Katholische Kirche : Der Reichtum von Köln

Das katholische Bistum Köln, das größte in Deutschland, verfügt über 3,35 Milliarden Euro. Nicht nur Trash- und "Bild"-Poet Franz Josef Wagner findet das unanständig. Auch unser Kolumnist Helmut Schümann, selbst wenn ihm diese Alliance peinlich ist.

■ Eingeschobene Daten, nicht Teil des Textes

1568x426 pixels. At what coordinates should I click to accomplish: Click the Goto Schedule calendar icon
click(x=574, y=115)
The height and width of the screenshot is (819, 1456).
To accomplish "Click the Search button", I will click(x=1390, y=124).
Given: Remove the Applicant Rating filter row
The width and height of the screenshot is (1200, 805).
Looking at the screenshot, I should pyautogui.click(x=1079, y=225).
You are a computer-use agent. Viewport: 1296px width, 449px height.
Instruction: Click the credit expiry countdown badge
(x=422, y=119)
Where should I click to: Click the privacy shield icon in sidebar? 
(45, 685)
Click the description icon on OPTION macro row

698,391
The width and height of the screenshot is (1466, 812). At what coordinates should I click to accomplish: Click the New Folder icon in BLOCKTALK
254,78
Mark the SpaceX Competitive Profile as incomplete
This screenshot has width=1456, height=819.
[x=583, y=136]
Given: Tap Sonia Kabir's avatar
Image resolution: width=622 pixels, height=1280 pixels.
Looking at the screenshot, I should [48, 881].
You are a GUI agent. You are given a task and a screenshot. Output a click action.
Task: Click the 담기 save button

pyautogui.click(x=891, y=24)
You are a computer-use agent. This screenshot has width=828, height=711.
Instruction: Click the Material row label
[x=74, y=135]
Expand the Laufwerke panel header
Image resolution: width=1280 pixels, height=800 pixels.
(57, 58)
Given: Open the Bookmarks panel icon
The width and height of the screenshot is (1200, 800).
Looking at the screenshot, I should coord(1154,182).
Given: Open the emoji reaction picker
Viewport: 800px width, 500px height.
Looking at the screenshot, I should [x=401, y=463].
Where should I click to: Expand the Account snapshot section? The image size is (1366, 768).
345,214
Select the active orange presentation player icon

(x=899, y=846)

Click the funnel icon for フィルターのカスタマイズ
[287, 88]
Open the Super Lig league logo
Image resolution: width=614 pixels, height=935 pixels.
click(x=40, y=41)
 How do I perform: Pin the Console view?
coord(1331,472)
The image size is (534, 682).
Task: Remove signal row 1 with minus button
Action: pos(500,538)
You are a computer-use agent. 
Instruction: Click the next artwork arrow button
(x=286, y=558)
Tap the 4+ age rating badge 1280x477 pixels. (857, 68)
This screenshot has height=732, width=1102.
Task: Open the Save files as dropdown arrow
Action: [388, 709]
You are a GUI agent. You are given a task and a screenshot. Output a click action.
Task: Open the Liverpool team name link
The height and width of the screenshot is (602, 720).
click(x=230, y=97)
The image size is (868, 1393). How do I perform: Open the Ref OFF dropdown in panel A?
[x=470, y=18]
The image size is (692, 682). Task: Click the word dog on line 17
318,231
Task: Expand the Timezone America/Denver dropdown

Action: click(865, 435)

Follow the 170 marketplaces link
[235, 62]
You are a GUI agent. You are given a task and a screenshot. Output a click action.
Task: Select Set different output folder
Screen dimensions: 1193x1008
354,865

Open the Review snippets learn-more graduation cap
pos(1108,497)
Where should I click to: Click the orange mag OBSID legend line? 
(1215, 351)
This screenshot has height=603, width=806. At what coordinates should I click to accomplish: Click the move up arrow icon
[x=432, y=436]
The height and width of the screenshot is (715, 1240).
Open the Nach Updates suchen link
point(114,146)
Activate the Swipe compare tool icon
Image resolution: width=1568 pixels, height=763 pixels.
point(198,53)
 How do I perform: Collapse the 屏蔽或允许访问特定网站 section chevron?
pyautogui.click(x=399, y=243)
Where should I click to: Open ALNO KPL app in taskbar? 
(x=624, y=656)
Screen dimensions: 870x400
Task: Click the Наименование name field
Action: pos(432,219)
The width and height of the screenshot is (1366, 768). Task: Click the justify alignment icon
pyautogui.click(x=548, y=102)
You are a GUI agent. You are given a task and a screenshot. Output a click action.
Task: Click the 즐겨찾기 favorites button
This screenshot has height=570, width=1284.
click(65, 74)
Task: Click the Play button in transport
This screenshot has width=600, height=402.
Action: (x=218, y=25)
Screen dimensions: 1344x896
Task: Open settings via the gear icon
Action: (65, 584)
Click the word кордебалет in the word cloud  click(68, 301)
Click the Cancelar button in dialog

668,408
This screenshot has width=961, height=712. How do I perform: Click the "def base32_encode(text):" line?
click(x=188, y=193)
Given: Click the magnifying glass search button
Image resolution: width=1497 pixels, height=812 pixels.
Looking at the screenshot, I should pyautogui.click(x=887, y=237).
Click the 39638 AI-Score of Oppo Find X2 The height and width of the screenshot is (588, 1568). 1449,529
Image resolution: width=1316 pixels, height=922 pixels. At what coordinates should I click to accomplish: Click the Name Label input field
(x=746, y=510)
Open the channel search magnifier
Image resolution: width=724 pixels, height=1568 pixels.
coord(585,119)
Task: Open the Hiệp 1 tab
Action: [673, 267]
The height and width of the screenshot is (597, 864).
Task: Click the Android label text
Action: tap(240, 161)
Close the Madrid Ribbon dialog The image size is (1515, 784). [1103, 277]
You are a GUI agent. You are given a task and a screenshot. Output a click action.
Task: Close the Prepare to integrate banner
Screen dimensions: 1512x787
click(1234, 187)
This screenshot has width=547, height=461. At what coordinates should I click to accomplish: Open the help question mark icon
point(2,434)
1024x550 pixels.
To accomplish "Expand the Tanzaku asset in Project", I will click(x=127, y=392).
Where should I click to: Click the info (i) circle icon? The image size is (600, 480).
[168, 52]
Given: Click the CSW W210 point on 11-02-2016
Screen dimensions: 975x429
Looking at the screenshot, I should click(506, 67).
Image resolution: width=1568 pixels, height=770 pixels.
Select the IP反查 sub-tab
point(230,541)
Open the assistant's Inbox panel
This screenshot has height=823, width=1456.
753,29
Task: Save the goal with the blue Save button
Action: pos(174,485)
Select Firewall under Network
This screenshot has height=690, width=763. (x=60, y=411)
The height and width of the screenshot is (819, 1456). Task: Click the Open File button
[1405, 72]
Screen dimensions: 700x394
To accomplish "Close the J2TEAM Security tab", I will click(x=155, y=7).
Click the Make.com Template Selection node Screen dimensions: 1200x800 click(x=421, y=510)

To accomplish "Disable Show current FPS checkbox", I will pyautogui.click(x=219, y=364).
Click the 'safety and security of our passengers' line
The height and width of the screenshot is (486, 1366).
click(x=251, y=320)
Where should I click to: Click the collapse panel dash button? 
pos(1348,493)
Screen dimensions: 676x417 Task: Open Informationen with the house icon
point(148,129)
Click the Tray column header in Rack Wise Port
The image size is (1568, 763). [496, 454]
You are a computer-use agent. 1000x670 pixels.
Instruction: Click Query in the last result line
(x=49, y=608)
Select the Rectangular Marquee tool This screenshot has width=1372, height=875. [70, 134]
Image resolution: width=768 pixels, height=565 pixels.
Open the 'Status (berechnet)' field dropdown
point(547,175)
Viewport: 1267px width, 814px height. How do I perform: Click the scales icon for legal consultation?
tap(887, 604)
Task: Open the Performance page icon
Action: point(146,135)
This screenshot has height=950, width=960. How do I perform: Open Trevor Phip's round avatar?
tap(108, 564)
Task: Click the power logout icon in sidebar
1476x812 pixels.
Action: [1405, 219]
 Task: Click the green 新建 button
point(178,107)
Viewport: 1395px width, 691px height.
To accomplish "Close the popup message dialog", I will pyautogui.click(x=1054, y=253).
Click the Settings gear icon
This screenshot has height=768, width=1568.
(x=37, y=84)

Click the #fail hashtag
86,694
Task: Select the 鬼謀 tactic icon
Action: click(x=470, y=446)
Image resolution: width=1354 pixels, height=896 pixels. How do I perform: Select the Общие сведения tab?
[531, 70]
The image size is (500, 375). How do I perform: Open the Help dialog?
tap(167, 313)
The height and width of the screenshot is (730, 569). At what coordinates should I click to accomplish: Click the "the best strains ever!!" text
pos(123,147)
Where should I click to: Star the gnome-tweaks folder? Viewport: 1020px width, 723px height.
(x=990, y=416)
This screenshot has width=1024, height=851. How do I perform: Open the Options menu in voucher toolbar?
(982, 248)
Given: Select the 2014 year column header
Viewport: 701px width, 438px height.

Tagesspiegel-Kolumnist Helmut Schümann.
Tagesspiegel-Kolumnist Helmut Schümann.Karikatur: Tagesspiegel

Man sucht jetzt Schätze, nachdem Hobbytaucher auf dem Meeresgrund vor Israel 2000 Goldmünzen aus dem 11. Jahrhundert gefunden haben. Davon können sie zwar nichts kaufen, dürfen sie noch nicht mal behalten, aber sei’s drum.

Nun wird beispielsweise das Inka-Gold in Ecuador gesucht. Oder das Nazi-Gold im Stolpsee. Oder das Bernsteinzimmer, aber das schon lange. Auch sollen 500 Tonnen Gold des Zaren am Boden des Baikalsees lagern. Und so weiter. Mal gar nicht zu reden von all den Schätzen der griechischen Reeder, die möglicherweise die Ägäis auf- und Festland sowie griechische Inseln abwerten. Oder das Nazi-Gold im Stolpsee, 18 Kisten, die SS-Männer in den Brandenburger See geschmissen haben sollen. Nach denen fahndete schon die Stasi, aber dass die nichts fand, ist ja nicht verwunderlich, unter Wasser gab es keine IMs.

Bei all der weltweiten Schatzsuche ging bislang unter, dass die Schatzsucher, zumindest die aus Deutschland, gar nicht irgendwo auf dem Globus suchen müssen, sie bräuchten eigentlich nur nach Köln zu fahren. Schon klar, wer möchte das schon?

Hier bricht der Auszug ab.